Mildred frowned. “Um. She’ll die.”
Murgatroyd gasped. “No!”
Mildred was quiet for some moments. “You really are as clueless as people say,” she observed finally. Her tone was more of wonder than scorn.
Murgatroyd sighed. “I know. I’m not smart. Never was.”
“Well, nobody can be good at everything.”
“But they are.” Murgatroyd gestured at the front door, beyond which Ann and the One were waiting impatiently for him and Mildred.
“No, they’re not.”
“Yes, they are,” insisted Murgatroyd. “Name one thing they’re not good at.”
“Sensitivity?”
“That’s not true!” exclaimed Murgatroyd.
“So it’s perfectly normal to keep referring to someone as ‘it’ and ‘the body’?”
Murgatroyd was silent.
“Wasn’t Nimali Ann’s abodemate at one point?” Mildred continued.
“You don’t seem that sad either,” Murgatroyd pointed out weakly.
“Yes,” Mildred acknowledged. “But I didn’t know her. They did.” She sighed. “Look, I don’t know why I’m having this conversation with you at all. We’ve just met. Maybe it’s because I’ve been stuck for two weeks in a settlement of jerks who won’t give anyone the time of day with the most hyperrational individual I’ve ever met. Don’t get me wrong—I admire the One a lot. She can be thoughtful, and believe it or not, I can even make her laugh, but she’s not . . .” Mildred chose her words carefully. “. . . A sympathetic woman. And from your mentor’s reputation and the way she’s acting now, she’s not much better. No offence.”
Murgatroyd shook his head. “Ann’s not usually like this.”
“Whatever you say,” Mildred sneered, and from the cracks between her words, hurt feelings oozed like sap.
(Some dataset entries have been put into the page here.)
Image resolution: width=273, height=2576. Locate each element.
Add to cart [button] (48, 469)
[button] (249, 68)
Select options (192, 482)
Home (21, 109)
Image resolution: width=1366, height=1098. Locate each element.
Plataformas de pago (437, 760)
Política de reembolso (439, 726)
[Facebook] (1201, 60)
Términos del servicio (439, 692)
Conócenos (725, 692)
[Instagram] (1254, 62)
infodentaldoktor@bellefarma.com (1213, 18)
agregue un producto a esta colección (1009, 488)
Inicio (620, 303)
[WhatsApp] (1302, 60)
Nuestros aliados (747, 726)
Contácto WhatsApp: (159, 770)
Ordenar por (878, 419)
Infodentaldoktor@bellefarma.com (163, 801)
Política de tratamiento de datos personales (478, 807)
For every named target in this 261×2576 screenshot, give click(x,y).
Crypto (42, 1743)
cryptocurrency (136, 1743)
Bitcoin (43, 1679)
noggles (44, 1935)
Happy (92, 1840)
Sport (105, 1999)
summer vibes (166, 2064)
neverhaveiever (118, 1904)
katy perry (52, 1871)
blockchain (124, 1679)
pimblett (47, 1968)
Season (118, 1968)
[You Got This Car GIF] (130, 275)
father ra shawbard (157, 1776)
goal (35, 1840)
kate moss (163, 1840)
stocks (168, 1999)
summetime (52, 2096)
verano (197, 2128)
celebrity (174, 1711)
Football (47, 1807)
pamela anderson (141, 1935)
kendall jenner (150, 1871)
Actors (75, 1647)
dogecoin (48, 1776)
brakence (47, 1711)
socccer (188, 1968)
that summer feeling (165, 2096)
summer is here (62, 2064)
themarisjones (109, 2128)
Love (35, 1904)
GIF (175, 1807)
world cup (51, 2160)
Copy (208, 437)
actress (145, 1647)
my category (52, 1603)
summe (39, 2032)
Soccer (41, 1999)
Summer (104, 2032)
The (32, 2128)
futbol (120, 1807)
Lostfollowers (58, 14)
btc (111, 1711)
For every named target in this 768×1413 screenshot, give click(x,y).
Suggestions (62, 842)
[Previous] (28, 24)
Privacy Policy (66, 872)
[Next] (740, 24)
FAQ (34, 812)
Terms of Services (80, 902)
“She’s not!” They were standing at the entrance now, and Murgatroyd tried to summon the words necessary to articulate what he wanted to say—that this wasn’t the Ann he knew; that the Ann who mentored him and who had rescued him from destruction by the Known World was not overtly affectionate or sympathetic, but she was capable of being gentle in her own way and of being kind. He wanted to tell Mildred that on some level he suspected that Ann, like the One, was unconsciously clenching something within herself—a muscle that shut off emotion like a faucet in order to hold herself together so she could keep on going.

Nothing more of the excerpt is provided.